ローラン・シュワルツとは?
ろーらんしゅわるつ
ローラン・シュワルツはフランスの数学者で、超関数(distribution)の理論を確立し、数学・物理学における解析学の発展に大きく貢献しました。
ローラン・シュワルツ(Laurent Schwartz、1915〜2002年)はフランスのパリで生まれた数学者です。エコール・ノルマル・シュペリウールで学び、後にパリ第7大学などで教授を務めました。

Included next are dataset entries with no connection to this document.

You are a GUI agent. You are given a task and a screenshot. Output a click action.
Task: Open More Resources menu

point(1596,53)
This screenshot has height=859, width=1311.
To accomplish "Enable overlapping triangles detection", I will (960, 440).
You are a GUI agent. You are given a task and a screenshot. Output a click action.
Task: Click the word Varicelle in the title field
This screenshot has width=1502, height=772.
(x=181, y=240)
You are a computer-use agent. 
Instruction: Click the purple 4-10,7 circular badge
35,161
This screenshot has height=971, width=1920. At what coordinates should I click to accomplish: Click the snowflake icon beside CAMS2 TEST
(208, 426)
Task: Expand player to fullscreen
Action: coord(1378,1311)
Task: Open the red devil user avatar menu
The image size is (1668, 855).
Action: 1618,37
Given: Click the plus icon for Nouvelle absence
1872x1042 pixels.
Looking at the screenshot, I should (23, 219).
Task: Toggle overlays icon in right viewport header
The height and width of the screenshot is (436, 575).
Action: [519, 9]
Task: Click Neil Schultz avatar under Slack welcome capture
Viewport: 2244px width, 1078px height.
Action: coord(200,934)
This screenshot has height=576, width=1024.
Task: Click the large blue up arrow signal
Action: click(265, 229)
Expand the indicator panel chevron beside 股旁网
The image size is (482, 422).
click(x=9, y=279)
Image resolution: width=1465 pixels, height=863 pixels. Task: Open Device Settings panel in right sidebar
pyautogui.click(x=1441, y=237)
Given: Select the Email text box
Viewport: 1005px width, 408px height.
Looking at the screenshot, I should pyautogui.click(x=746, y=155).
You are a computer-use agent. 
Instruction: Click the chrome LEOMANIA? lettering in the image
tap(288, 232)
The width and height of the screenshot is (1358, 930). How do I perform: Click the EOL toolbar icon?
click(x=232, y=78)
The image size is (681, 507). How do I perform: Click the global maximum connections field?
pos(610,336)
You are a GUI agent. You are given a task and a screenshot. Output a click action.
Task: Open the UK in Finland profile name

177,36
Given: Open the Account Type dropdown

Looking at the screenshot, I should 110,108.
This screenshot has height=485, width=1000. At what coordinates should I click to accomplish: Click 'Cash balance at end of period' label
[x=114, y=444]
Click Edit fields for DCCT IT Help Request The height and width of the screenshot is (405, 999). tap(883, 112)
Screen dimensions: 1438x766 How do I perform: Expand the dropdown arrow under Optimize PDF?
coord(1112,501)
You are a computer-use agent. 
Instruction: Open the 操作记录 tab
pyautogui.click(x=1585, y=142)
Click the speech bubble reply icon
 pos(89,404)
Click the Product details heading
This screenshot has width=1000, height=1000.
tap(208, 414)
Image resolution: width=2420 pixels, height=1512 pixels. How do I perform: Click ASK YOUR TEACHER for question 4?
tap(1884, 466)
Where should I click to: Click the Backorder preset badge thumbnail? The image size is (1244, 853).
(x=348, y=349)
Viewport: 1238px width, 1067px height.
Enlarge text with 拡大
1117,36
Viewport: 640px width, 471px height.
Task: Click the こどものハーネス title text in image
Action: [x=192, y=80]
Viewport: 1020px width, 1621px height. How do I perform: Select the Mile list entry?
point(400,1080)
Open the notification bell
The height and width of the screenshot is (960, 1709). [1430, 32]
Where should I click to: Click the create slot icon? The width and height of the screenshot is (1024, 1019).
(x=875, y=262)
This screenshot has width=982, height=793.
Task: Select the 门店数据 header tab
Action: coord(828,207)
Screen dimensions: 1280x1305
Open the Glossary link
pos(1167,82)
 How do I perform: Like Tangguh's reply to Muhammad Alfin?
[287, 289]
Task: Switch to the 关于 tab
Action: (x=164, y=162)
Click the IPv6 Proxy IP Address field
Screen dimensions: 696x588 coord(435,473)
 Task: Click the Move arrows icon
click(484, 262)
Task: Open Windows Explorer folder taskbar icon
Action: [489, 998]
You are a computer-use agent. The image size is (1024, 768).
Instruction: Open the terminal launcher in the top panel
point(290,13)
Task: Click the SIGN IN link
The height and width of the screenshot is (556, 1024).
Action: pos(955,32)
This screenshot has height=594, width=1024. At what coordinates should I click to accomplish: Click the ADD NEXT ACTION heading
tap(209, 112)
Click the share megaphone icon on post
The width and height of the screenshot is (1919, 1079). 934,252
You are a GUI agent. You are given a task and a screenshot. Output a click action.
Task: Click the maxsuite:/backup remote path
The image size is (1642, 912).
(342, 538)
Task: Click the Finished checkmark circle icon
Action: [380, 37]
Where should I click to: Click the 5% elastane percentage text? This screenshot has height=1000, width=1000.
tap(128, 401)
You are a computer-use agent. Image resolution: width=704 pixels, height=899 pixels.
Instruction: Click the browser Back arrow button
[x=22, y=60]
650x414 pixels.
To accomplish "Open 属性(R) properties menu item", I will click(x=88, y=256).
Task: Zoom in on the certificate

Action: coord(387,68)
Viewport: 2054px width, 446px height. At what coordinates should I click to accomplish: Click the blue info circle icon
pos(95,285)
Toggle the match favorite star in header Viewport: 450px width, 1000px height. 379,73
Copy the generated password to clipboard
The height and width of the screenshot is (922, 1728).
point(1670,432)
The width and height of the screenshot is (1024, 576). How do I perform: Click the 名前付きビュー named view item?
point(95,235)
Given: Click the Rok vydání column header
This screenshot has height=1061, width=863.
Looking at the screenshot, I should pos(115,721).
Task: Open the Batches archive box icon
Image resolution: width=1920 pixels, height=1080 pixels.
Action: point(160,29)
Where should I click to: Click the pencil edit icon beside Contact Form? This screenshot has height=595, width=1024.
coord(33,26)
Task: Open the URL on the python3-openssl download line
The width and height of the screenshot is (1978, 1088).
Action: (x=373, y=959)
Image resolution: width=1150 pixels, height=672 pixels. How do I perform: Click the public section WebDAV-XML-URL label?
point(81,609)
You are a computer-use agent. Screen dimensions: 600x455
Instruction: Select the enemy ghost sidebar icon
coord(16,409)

シュワルツの最大の業績は超関数(distribution、超函数)の理論の体系化です。従来の微分積分学では、「尖った」形の関数やデルタ関数のように通常の意味では微分できない対象を扱うことが困難でした。シュワルツは1940年代に、そうした「通常の関数では表せない対象」を厳密に扱うための数学的枠組みを構築しました。
超関数の理論が持つ意義は多岐にわたります。
- 物理学における点電荷や衝撃力などを数学的に厳密に記述できる
- 偏微分方程式の解の存在・一意性を広いクラスで論じられる
- フーリエ解析の理論を大幅に拡張した
- 量子力学・電磁気学の数学的基礎を強化した
この業績により、1950年にフィールズ賞を受賞しました。フィールズ賞は数学界で最も権威ある賞のひとつで、シュワルツはその初期受賞者の一人となりました。彼の理論は現代の解析学・数理物理学の基盤として今日も広く使われています。
使い方・例文
「シュワルツの超関数理論は、物理で登場するデルタ関数を数学的に厳密に定義する方法を与えており、理工系の大学院レベルの解析学で学ぶ」というように登場します。